From The Editor | August 15, 2017

How To Adjust Your Marketing For Growth

By Bill King

What is your growth strategy? Are you focused on trying to expand market share in your current area of expertise? Maybe you’ve got a new product coming out of R&D efforts? Or you’re making a channel move down the value chain from selling product to providing services and a broader solution sale? Have you considered selling to new customers in adjacent industries? Or are you pursuing mergers or acquisitions to fuel growth?

Chances are in the water and wastewater industry, your growth strategy contains a healthy mix of all of these.
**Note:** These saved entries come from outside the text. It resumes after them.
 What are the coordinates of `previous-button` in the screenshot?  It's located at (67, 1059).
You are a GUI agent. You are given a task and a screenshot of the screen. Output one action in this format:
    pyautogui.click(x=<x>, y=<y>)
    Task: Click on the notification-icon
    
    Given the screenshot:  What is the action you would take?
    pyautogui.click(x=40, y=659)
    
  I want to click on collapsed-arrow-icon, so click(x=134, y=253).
Just as your rep network continues to bid jobs and win and lose in the battle for a larger share of the municipal water and wastewater business, your product development team are busy at work preparing the next version of your product to be introduced at next year’s tradeshows.

When thinking about how you are marketing your company, brand and products, it’s important to spend the time untangling your growth strategies from each other. By doing so, it will help you prioritize where to spend your brand publishing time and effort for maximum effect. For each growth objective, assess the size of the opportunity, its importance, how success will be measured and who is accountable.

Once you’ve prioritized each growth strategy, you need to understand who the audience is that you need to influence. If you plan to move into a new market, identify the job titles and functions of the professionals involved in considering, recommending and ultimately purchasing your solution. They're likely to be different from the market you’re currently established in. Understand their specific role in the specifying and purchasing of product and capture information on their geographical location and channel partners and influencers.

With each growth objective prioritized and audience for each identified, you can begin to plan out your content strategy. Determine your audience’s media consumption preferences including type of content, length, technical complexity and scope. Working with publishers in the market with a history of understanding reader needs is a great way to get started. You’ll invariably need to create content aligned with where your readers are in their buying process. You may be adept at creating datasheets and application notes for your product line but have never invested in the “top of funnel” content required to help prospective customers understand that they have a problem in the first place or that there’s a new way to think about a traditional process.

Once you’ve thoroughly analyzed your growth strategy from a what, who and how perspective, you will be ready to invest in the brand publishing and other content activities necessary to support your growth efforts.